Picture of Old Town in Stockholm.

Urban Mining

Beneath our cities are millions of tons of unused and forgotten cables and pipes. In Sweden alone, aluminium, copper and lead are worth billions of kronor. Urban mining – the city’s metal storage facility – is based on society as a resource base where materials collected over time form a metal storage facility that can be used via reuse or recycling.

Metals go dormant when systems are taken out of service and replaced by new ones, without the value of these metals being harnessed. This applies to, as an example, systems for city gas and direct current. Metals also go into dormancy during ongoing maintenance and repairs, or in urban construction projects when entire zones of infrastructure are disconnected. The cables are left in the ground because it becomes too expensive to dig up and take advantage of them.
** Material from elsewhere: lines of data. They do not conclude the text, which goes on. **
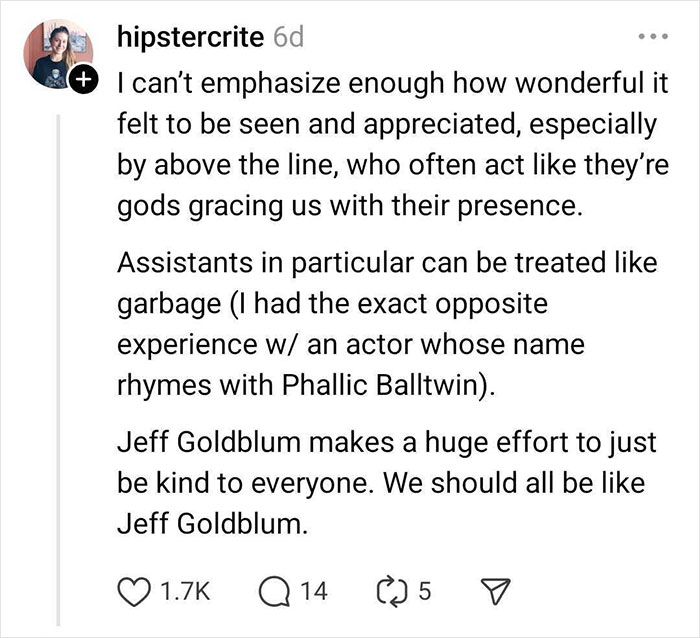View the 5 reposts count
The image size is (700, 638).
click(425, 590)
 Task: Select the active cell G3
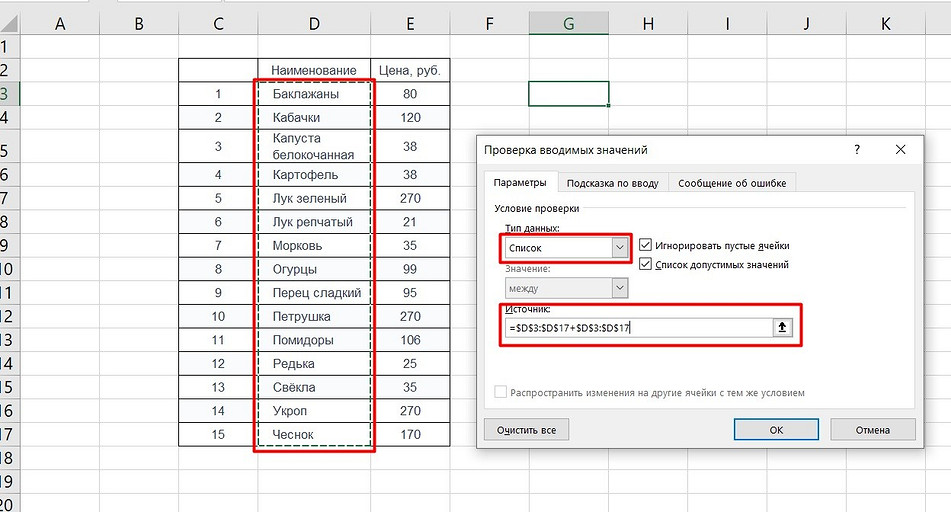pos(568,94)
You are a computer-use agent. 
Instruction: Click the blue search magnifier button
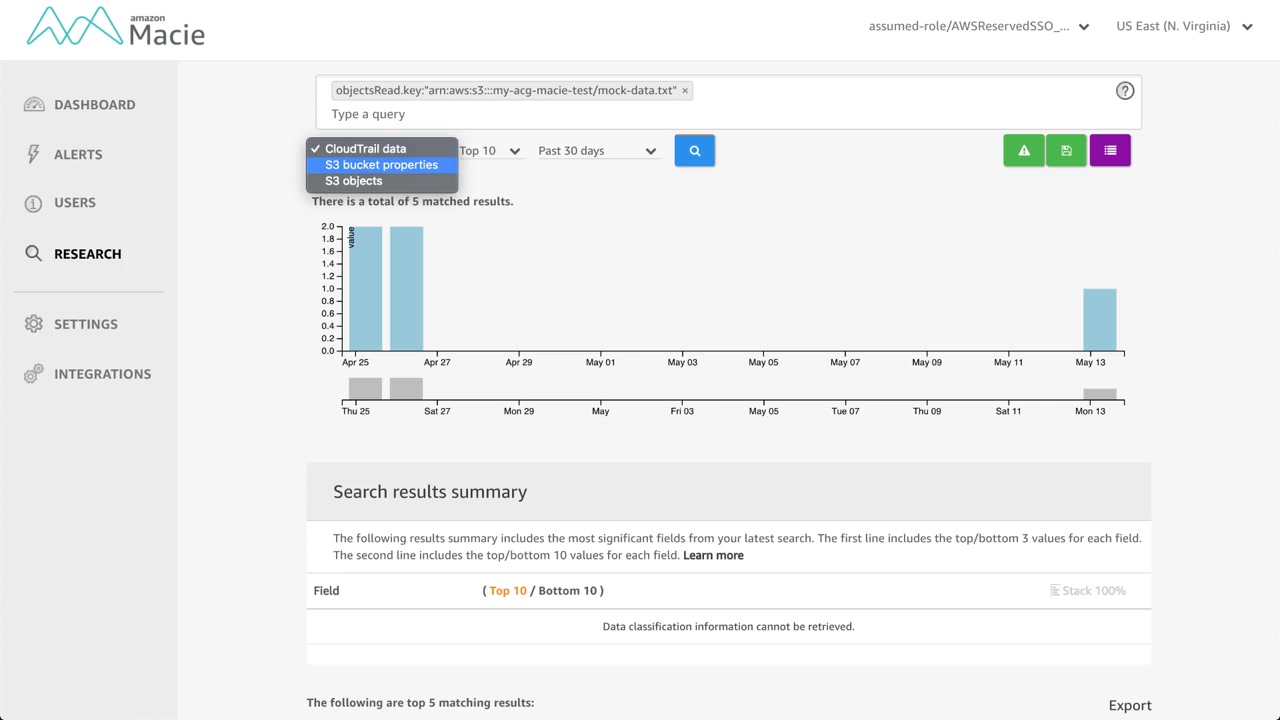pyautogui.click(x=694, y=151)
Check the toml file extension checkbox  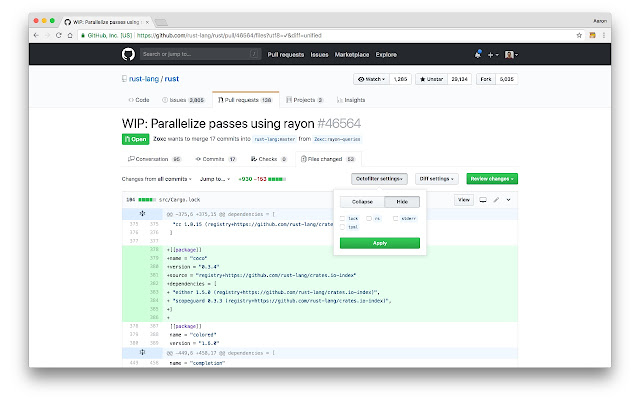pyautogui.click(x=342, y=227)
Over time, materials accumulate in buildings, technical systems, fortifications, urban sediments, and more. They constitute a material storage facility that can be reused or recycled. Most of these materials are used, but there are also large quantities of materials that have been taken out of use and are not reused or recycled. Infrastructure, buildings and technical machinery/equipment and appliances are the major metal stores in our society, where infrastructure accounts for 28 percent of copper use in Sweden.

Aluminium, copper and iron or steel are the most common metals in the pipeline-borne, ground-based infrastructure. Every year, one-sixth of the cables built into the Swedish electricity and telecommunications networks are recycled.